* _WHAT THIS TASK INVOLVES_
In the entries that follow, find the line containing "Given: Click the New Charge icon"; from there, copy every line exactly through the line containing "Click attachment envelope".

* _PROVIDED DATA_
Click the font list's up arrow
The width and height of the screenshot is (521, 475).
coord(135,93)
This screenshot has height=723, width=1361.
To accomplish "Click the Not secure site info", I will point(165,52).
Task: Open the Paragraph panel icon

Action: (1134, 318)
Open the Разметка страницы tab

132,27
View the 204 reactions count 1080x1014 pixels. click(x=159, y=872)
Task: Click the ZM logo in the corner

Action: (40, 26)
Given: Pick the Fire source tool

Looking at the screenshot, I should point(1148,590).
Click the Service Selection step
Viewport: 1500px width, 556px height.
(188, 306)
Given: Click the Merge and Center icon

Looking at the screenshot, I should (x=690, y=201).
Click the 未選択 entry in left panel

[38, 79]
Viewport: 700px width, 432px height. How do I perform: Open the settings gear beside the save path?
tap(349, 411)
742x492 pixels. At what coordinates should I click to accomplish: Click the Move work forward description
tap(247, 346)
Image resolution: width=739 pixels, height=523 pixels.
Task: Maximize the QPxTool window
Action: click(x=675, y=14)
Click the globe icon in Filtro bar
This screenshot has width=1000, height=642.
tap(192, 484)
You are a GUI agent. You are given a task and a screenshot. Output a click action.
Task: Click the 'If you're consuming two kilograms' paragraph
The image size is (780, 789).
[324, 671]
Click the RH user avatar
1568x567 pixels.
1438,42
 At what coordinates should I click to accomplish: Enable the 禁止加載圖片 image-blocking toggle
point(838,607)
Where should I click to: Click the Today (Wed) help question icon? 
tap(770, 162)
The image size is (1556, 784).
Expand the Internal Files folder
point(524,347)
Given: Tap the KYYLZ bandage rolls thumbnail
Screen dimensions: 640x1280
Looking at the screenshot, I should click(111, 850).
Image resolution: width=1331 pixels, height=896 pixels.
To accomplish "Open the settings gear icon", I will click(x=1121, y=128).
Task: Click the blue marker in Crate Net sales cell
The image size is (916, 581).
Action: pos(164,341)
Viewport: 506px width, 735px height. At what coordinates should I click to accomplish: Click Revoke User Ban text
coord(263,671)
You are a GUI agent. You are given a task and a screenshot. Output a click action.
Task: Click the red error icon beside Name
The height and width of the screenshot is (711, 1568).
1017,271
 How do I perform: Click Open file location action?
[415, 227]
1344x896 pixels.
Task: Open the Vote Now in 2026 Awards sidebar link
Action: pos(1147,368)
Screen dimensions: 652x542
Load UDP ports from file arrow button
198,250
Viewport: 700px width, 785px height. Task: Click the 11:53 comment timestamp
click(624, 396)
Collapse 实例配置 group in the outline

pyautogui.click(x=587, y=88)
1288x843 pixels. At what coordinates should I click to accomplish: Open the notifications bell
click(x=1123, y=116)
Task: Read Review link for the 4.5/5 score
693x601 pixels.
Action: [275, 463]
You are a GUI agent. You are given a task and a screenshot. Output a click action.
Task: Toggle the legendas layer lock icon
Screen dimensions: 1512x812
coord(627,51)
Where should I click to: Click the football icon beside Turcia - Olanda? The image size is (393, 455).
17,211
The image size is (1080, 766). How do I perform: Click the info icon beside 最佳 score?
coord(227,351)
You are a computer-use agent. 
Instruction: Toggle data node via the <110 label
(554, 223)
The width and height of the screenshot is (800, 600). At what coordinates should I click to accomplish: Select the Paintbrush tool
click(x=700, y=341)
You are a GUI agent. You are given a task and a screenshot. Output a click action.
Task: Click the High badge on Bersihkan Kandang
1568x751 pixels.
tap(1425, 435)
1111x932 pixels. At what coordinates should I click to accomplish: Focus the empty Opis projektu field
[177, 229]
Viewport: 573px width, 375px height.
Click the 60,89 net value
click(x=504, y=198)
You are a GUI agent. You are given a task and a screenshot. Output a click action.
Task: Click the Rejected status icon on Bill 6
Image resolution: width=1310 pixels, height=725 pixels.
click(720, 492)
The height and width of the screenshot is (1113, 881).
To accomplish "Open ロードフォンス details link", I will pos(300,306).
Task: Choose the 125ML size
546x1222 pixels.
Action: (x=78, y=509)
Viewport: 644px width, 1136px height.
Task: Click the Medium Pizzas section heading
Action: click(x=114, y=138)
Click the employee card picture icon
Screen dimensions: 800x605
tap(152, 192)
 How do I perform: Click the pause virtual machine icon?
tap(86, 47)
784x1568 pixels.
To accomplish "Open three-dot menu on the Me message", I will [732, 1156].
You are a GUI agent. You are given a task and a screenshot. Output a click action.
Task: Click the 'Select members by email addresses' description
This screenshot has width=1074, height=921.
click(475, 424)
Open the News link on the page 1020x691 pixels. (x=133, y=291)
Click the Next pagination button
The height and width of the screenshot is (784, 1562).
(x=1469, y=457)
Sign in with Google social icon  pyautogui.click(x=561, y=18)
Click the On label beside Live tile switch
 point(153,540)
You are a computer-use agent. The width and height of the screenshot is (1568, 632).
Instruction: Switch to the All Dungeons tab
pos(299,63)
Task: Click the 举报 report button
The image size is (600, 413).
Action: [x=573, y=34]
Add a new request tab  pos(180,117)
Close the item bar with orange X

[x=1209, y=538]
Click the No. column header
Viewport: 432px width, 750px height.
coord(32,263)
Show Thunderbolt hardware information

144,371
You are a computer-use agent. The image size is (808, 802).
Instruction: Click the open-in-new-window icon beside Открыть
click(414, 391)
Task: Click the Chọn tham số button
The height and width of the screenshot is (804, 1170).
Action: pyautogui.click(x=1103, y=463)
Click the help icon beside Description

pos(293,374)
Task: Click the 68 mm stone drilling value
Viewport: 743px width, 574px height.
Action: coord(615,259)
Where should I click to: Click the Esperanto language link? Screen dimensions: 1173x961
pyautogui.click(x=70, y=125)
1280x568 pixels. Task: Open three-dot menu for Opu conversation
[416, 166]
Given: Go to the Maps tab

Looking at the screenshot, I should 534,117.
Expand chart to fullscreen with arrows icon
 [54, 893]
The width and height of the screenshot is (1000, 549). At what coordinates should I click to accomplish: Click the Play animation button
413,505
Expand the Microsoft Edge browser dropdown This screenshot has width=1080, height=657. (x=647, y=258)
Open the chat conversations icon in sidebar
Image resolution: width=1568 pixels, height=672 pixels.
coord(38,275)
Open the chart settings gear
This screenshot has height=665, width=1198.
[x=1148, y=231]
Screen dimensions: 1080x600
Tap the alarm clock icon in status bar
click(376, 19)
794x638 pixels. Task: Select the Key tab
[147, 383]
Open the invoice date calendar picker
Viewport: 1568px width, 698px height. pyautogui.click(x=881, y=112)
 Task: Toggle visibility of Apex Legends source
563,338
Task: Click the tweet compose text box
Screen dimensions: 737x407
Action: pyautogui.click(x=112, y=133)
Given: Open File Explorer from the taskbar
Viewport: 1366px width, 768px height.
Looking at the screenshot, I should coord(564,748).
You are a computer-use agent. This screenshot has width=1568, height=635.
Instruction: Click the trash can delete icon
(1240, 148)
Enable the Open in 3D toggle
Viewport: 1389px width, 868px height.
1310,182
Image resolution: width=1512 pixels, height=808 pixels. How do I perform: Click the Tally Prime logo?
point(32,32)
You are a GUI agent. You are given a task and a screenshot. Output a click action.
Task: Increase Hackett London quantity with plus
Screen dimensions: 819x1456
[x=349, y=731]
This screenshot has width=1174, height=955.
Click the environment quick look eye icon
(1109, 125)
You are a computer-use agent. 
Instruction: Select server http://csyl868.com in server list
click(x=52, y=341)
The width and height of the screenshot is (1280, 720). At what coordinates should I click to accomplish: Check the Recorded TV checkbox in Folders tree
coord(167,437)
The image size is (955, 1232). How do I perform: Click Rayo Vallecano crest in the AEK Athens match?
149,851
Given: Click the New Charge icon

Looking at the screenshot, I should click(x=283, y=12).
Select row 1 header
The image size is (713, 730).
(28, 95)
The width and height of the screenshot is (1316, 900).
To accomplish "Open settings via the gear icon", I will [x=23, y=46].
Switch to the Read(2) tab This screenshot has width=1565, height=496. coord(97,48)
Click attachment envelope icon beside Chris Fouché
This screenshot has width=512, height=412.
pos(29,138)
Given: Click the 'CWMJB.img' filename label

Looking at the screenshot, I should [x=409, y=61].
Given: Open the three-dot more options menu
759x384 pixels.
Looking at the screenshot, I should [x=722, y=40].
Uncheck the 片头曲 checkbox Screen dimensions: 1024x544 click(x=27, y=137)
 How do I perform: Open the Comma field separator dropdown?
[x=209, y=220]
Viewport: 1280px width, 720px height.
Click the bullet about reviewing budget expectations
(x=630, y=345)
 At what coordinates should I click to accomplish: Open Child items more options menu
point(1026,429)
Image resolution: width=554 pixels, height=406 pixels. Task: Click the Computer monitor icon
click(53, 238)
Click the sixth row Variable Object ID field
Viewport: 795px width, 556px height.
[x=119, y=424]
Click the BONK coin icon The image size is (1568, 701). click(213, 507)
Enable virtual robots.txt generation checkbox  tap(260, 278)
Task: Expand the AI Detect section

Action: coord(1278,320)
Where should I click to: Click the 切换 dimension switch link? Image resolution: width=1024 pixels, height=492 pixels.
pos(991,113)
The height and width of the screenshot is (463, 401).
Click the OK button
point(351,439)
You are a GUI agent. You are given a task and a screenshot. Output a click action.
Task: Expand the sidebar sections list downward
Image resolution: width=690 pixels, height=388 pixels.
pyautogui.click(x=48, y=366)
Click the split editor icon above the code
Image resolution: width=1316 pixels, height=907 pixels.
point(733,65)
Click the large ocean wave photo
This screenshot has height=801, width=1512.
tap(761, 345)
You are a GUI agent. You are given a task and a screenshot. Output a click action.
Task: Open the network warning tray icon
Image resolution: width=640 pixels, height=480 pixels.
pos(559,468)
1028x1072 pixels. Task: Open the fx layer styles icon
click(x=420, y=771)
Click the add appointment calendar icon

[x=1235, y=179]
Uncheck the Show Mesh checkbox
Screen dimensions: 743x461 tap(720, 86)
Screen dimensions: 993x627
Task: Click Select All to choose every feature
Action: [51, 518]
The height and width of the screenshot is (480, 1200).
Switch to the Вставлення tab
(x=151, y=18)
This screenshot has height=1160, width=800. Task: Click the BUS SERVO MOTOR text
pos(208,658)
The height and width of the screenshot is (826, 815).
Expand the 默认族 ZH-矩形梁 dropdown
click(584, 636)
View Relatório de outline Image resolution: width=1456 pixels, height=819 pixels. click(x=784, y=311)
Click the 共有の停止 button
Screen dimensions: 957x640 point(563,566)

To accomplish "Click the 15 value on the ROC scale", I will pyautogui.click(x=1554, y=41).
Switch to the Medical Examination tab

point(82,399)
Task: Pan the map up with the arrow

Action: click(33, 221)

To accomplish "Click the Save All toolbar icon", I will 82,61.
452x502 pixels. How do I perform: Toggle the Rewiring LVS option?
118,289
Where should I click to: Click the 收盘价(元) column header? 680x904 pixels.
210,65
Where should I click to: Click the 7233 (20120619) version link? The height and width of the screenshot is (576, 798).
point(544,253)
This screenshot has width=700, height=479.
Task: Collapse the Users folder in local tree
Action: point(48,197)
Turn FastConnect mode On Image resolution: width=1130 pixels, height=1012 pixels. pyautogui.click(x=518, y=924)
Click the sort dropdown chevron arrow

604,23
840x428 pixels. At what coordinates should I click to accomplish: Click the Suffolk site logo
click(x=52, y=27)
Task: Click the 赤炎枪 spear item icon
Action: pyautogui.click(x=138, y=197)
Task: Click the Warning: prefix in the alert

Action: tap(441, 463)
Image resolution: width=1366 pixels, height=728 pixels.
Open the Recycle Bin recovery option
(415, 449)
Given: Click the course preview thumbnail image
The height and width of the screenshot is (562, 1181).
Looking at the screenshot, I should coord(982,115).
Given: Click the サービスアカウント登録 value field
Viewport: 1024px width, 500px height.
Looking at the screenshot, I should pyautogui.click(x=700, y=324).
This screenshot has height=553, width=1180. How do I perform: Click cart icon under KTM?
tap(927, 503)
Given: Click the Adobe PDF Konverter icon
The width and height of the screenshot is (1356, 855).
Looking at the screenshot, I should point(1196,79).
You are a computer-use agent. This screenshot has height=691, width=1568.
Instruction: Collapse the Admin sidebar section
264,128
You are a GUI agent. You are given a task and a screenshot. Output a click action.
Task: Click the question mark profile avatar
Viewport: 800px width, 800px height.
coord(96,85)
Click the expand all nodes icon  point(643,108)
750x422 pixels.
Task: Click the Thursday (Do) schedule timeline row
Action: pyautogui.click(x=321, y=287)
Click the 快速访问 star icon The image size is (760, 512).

* _RESULT BELOW_
Given: Click the New Charge icon

Looking at the screenshot, I should click(x=283, y=12).
Select row 1 header
The image size is (713, 730).
(28, 95)
The width and height of the screenshot is (1316, 900).
To accomplish "Open settings via the gear icon", I will [x=23, y=46].
Switch to the Read(2) tab This screenshot has width=1565, height=496. coord(97,48)
Click attachment envelope icon beside Chris Fouché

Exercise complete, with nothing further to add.